As the solar concentrators follows the sun, the sun’s solar energy shines onto the collector, which has a highly reflective surface, and reflects the concentrated solar power onto a receiver at a magnification of 1000 X.
The advantages of a hybrid solar concentrator is that it can provide solar electricity and solar thermal power. A solar power plant can use the concentrating solar power for solar water desalination which further adds to the versatility of the system compared to conventional PV panels, solar parabolic trough, cpv fresnel systems, or solar power towers.
How a Solar Concentrator Works With HCPV / CPV Multi-junction Solar Cell Technology
In solar power plant applications that require solar electricity, the solar concentrator focus the light to the CPV Dense Array Module. A CPV Dense Array module consists of many multi-junction solar cell assemblies (triple junction solar cell) packaged onto one 10″x10″ module. The triple junction solar cell converts the concentrated solar power light into electricity. The advantage of using a CPV dense array module compared to fresnel cpv systems is that it is compact, low cost, and low maintenance.

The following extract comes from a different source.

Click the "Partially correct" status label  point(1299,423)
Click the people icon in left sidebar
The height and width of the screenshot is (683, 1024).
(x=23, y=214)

How a Solar Concentrator Works With Direct Heat and A Free Piston Stirling Engine
In solar power plant applications that require only direct heat to power a system such as a stirling engine, the SolarBeam focuses all the concentrated solar power on the receiver head of the stirling engine. With a magnification of 1000 X and temperatures up to 800 Celsius, the heat generated by the sun’s energy, forces a piston to move which in turn spins a turbine that generates electricity.
How a Solar Concentrator Works With Thermal Fluid Heating
In solar power plant applications that utilize the high temperature heat such as ORC (Organic Rankine Cycle), a circulating pump circulates the thermal fluid through the absorber and the sun’s solar concentrated power heats up the fluid as it passes through.
The hot thermal fluid is circulated via a pump to a primary heat exchanger that transfers the thermal energy produced from the solar concentrator to the various applications. The cooled water is then recirculated back to the absorber where it starts the heating process again.